* Task to complete
Within the records below, find the line with "Click the word" and the line with "Instruction: Open the", then reproduce exactly those two lines and all lines between them, without any picture.

* Task inputs
________
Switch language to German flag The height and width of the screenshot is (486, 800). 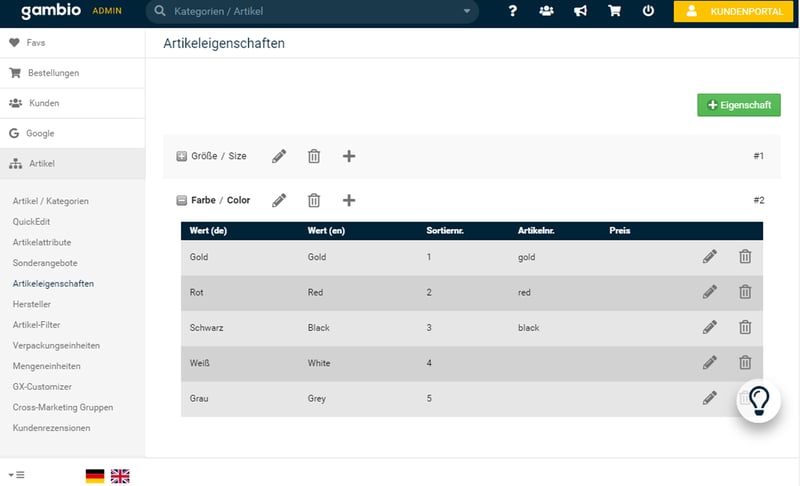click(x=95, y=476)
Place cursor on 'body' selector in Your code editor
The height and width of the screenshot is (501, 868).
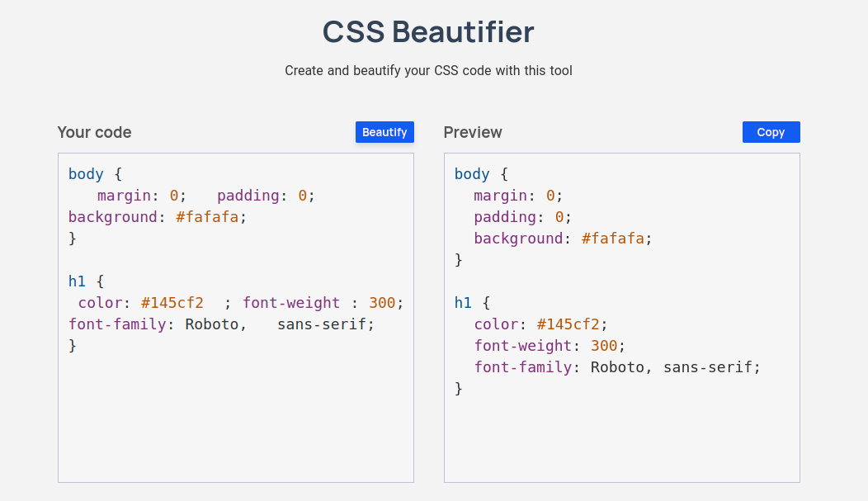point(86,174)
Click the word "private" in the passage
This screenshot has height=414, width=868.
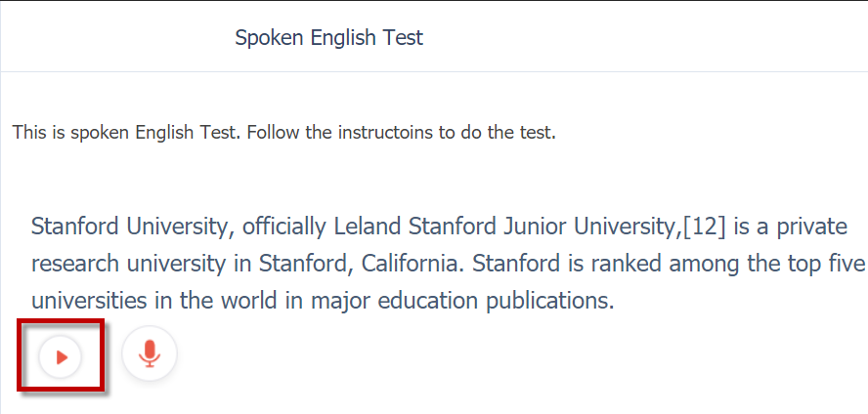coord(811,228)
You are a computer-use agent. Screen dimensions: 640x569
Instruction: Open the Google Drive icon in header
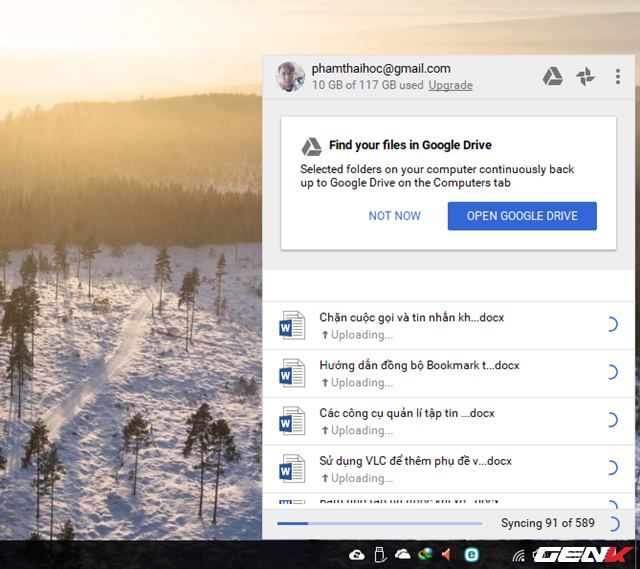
________
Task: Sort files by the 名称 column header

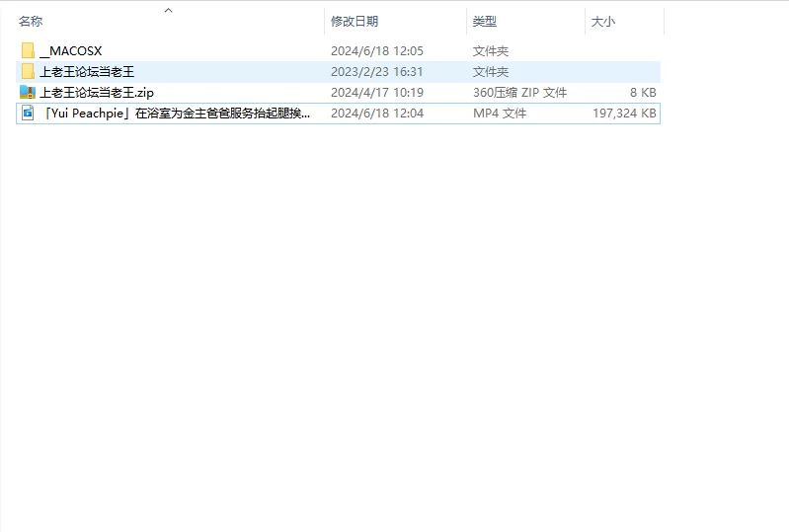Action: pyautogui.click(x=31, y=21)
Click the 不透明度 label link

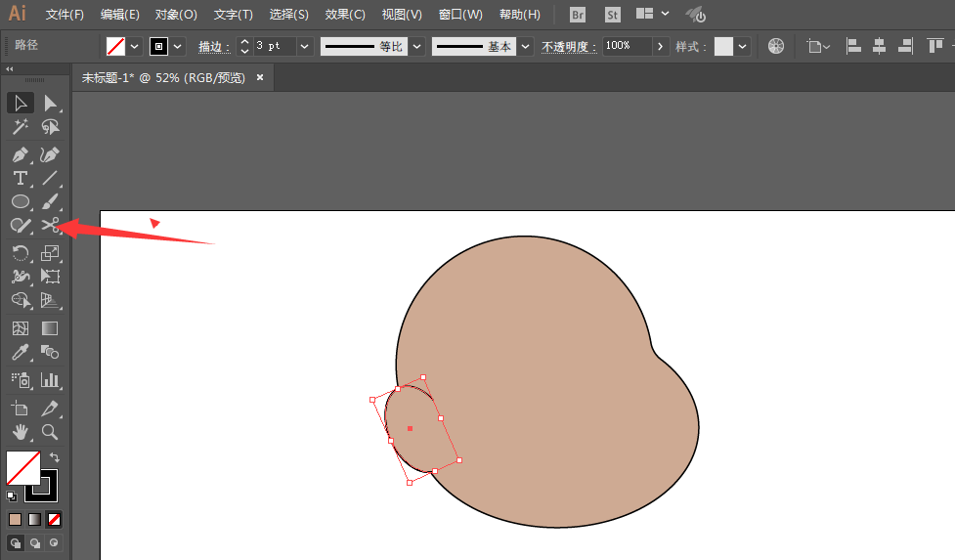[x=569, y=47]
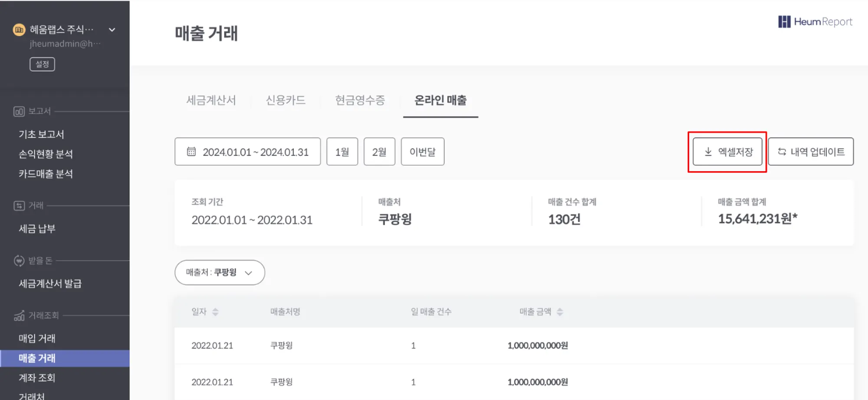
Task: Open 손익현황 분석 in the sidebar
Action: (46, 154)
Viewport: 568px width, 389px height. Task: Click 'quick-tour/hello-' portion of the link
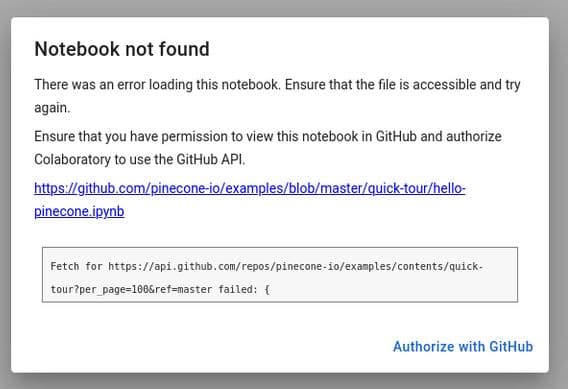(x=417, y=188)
________
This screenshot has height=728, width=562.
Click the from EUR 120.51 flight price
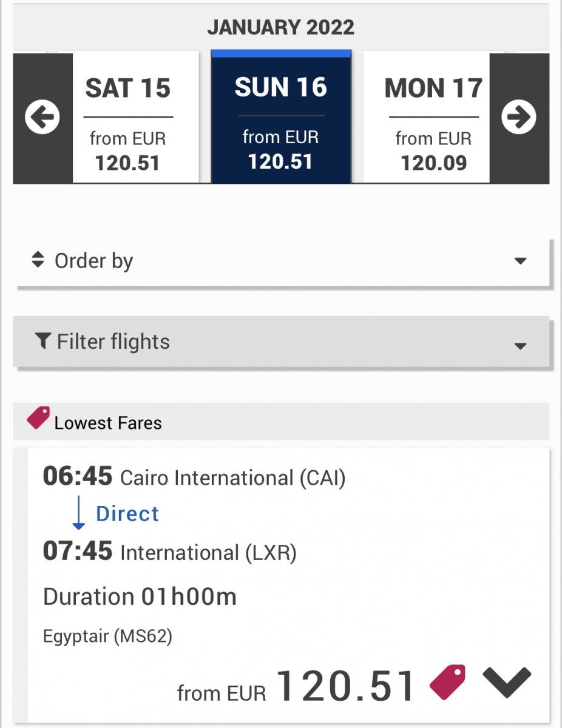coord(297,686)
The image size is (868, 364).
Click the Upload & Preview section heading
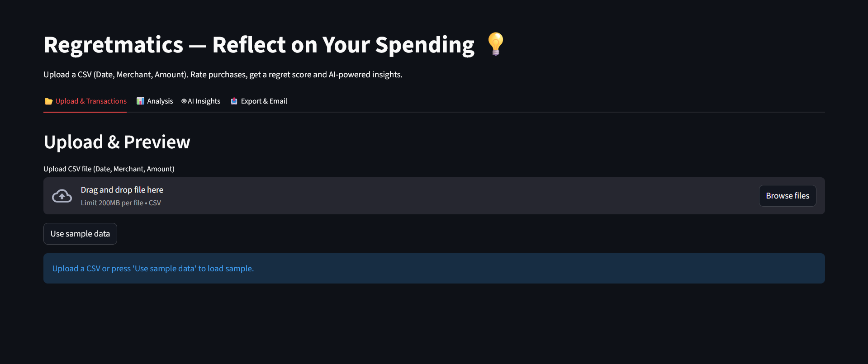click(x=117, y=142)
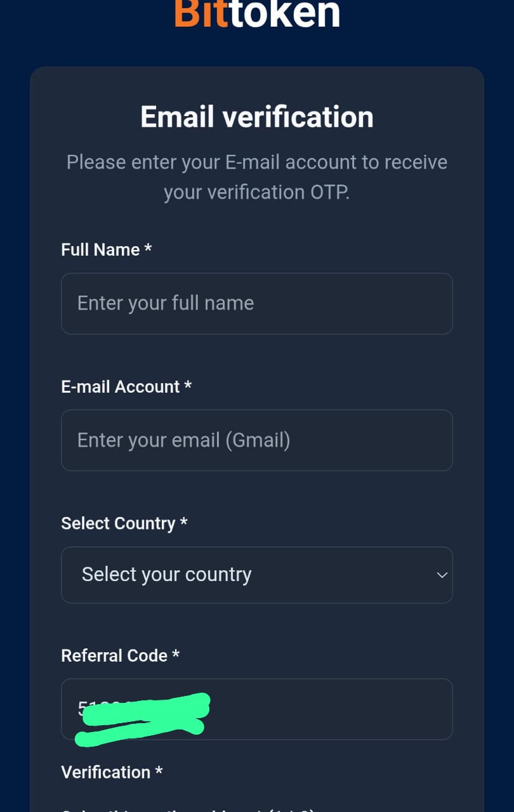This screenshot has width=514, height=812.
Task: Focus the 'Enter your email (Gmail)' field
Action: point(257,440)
________
* Exercise result
Click the word "private" in the passage
This screenshot has height=414, width=868.
coord(811,228)
You are a computer-use agent. Screen dimensions: 640x569
Instruction: Open the Google Drive icon in header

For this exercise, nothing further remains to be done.